No tardará alguno en empezar a decir en sus discursos o declaraciones, “naciona”, en vez de nación; Estada mexicana; y váyase haciendo a la idea de que México deje de terminar en esa culposa “o” y se cambie a “Mexica”, que además está más cerca del náhuatl ‘meshica’…. ¡lindo!
Viendo la velocidad con que reforman, tuercen y acomodan leyes, abróchese el cinturón porque si se lo propone algún fiel seguidor de doña Claudia, desesperado por amarrar candidatura en el 27, tendremos “Constituciona Política de las Estadas Unidas Mexicanas”. Y los que se opongan serán los de siempre, esa minoría rapaz (palabras las dos que son femeninas), que para eso y más tienen ellos la mayoría, “haiga sido como haiga sido”. (Ojalá no salga un majadero que le quiera cambiar el apellido materno a la Presidenta, es Pardo, no es Parda).
En esa purga nacional de la “o” y del machismo que de tan malo hasta el idioma domina, el segundo paso lógico será corregir esas palabras que siendo masculinas terminan en “a”, para disfrazarse de femeninas, como planeta, idioma, día, drama, programa, problema, dogma y todas las otras, todas palabras masculinas embozadas con “a” con las peores intenciones, qué duda cabe.

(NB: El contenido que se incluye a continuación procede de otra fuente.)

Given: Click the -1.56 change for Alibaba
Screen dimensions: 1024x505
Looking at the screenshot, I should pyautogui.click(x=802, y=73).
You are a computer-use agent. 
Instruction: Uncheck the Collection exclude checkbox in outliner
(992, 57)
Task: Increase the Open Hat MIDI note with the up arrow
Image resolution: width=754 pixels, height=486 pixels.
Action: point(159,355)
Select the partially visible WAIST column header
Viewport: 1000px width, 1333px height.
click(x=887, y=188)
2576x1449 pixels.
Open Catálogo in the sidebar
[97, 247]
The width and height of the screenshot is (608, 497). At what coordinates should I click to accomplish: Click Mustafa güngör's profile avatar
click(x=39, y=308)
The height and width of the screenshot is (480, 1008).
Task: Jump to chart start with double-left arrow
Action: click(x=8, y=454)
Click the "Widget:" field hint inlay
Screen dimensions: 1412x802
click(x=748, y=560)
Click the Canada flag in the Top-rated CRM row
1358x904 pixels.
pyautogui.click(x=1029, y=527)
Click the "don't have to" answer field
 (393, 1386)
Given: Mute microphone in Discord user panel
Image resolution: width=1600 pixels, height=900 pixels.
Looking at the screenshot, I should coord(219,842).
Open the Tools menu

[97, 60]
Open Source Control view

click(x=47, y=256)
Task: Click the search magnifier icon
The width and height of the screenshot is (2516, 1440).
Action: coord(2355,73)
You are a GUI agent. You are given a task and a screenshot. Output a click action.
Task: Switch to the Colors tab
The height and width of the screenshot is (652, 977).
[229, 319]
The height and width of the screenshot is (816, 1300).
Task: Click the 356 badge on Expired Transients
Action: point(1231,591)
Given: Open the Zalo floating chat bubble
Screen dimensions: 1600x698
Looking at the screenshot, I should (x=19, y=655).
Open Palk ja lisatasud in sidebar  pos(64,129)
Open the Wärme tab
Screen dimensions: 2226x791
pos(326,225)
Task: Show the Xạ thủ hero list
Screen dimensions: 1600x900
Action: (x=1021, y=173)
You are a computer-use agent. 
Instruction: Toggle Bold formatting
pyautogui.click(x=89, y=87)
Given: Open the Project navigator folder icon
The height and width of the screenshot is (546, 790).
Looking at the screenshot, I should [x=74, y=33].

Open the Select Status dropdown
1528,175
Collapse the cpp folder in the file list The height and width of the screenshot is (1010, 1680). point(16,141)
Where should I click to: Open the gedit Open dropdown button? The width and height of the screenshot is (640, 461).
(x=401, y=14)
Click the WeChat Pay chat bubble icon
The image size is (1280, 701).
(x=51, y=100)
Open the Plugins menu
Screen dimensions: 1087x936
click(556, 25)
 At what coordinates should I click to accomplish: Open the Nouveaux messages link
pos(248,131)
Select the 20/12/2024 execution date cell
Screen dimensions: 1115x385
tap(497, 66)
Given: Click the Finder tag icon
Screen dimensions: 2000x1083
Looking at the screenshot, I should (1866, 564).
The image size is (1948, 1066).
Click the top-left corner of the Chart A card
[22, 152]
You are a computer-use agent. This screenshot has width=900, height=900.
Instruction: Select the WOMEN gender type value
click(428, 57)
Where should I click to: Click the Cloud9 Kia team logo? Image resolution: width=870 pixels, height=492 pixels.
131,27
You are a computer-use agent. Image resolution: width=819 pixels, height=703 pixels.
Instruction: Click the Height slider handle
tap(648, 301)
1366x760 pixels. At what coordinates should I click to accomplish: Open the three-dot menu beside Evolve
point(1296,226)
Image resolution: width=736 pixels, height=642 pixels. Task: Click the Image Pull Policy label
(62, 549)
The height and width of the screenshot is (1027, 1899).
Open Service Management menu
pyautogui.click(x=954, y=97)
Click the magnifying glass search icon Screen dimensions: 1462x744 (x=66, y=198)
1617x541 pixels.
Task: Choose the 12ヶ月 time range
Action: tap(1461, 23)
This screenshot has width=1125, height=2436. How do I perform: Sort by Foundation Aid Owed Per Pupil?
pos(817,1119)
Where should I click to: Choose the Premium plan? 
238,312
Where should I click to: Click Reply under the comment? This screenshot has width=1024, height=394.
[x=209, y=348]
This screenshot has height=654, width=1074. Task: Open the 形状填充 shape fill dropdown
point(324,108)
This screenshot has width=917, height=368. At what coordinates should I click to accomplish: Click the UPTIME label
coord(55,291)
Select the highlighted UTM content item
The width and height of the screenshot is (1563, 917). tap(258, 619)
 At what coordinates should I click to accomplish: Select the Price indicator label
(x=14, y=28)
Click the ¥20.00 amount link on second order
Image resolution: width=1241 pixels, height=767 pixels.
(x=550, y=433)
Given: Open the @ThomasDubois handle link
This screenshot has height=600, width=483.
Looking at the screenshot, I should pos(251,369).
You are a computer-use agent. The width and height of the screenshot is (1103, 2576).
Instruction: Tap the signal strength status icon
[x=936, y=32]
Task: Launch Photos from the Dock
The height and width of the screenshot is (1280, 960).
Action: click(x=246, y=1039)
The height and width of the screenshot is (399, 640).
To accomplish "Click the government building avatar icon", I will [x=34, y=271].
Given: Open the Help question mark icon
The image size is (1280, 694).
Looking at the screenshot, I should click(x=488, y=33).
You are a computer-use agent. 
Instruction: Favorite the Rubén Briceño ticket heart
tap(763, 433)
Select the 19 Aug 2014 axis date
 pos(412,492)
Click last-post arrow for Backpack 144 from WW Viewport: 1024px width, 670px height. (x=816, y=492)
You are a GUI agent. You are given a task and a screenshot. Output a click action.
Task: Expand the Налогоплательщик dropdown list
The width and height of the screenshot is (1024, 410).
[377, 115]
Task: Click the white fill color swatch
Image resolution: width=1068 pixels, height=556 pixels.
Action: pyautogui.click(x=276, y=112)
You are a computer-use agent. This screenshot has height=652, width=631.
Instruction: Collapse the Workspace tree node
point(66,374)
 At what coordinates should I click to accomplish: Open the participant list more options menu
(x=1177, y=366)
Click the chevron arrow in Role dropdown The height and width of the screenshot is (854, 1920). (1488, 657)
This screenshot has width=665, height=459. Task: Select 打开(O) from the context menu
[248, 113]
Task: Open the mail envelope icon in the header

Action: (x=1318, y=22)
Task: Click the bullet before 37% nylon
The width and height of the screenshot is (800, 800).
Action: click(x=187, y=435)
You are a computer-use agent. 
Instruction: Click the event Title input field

Y no piense ningún listillo que el problema será lo contrario, las palabras que terminan en “o”, cuando son femeninas, por decir dos: soprano pasará a “soprana”, modelo a “modela”. ¡Ah!, y que a nadie se le olvide que “machista” termina en “a”, y debe decirse “machisto”. Punto.
Las habilidades presidenciales en lingüística, incluidas la lexicología, morfología y etimología, le permiten explicar “Patria se escribe con “A” de Mujeres” (sic), cuando mujeres no tiene ni una “a”… con “a” de mujeres… bueno, igual nos desaparecieron el Poder Judicial con tres letras “a”: me da la gana. Las palabras salen de siglos de uso y riguroso estudio. Pero estos vinieron a trasformar el país, así que “Mexicanas y mexicanos al grito de guerra, la chancla aprestad (…) al sonoro rugir del tacón”.